Le fasting : pas mieux qu’un régime conventionnel
Des recherches antérieures ont montré que le jeûne intermittent n’est pas plus efficace que les régimes hypocaloriques conventionnels pour la perte de poids ou l’amélioration des niveaux d’insuline.
Une étude récente coécrite par Kühn, menée sur une période de 50 semaines, a comparé un régime à jeun intermittent de 5:2 (cinq jours où l’on peut manger deux jours où l’on jeûne) avec un régime à réduction continue de calories, dans lequel les participants ont réduit leur apport calorique quotidien de 20%. Un troisième groupe témoin n’a pas changé son régime alimentaire.

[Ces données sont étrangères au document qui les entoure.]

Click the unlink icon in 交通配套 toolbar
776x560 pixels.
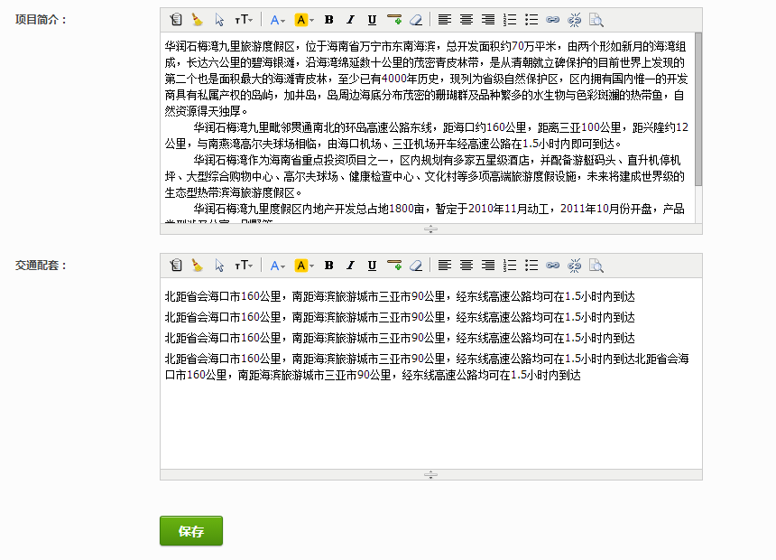click(x=575, y=266)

Les chercheurs ont constaté que le jeûne intermittent et la réduction des calories entraînaient une perte de poids et de graisse par rapport au groupe témoin. Certains marqueurs de bonne santé, comme les taux d’insuline et de lipides, se sont également améliorés. Mais les deux régimes conduisaient à des résultats presque identiques .
« Nous n’avons trouvé aucune preuve d’un effet plus important ou d’un plus grand bénéfice du jeûne intermittent », affirme Kühn à DW. « C’était tout aussi efficace qu’un régime quotidien modéré en calories, mais sans plus. »
Deux autres études comparatives d’une durée d’un an menées en Norvège et en Australie à peu près au même moment ont donné exactement le même résultat – le jeûne intermittent 5:2 n’est pas plus efficace qu’un régime classique avec réduction calorique.
Et c’est un régime difficile à suivre
Panda, défend cependant le régime 10 :14 car pour lui, il est beaucoup plus facile à suivre que d’autres formes de jeûne intermittent ou d’autres régimes conventionnels à restriction calorique
« Même si deux méthodes mènent à des résultats similaires, pourquoi choisir un régime difficile à suivre ? » conclut Panda. Le problème avec les affirmations faites par les études à petite échelle et les livres sur le fasting, est leur propension à présenter le jeûne intermittent comme une solution miracle, alors que les résultats scientifiques ne sont pas tranchés. C’est un petit peu le même problème avec le jus de céleri
À la lumière des preuves dont nous disposons jusqu’à présent, il pense que la communauté scientifique ferait peut-être mieux d’envisager des mesures politiques (comme la taxe sur le sucre en Europe) comme moyen de prévenir l’obésité, plutôt que de demander aux individus de changer leurs habitudes alimentaires.
« Si quelqu’un trouve que le jeûne intermittent fonctionne, je dirais que c’est une bonne méthode pour lui. Mais ce n’est pas une solution universelle à n’importe quel problème de santé ni une solution pour tout le monde « , conclut pour sa part Kühn.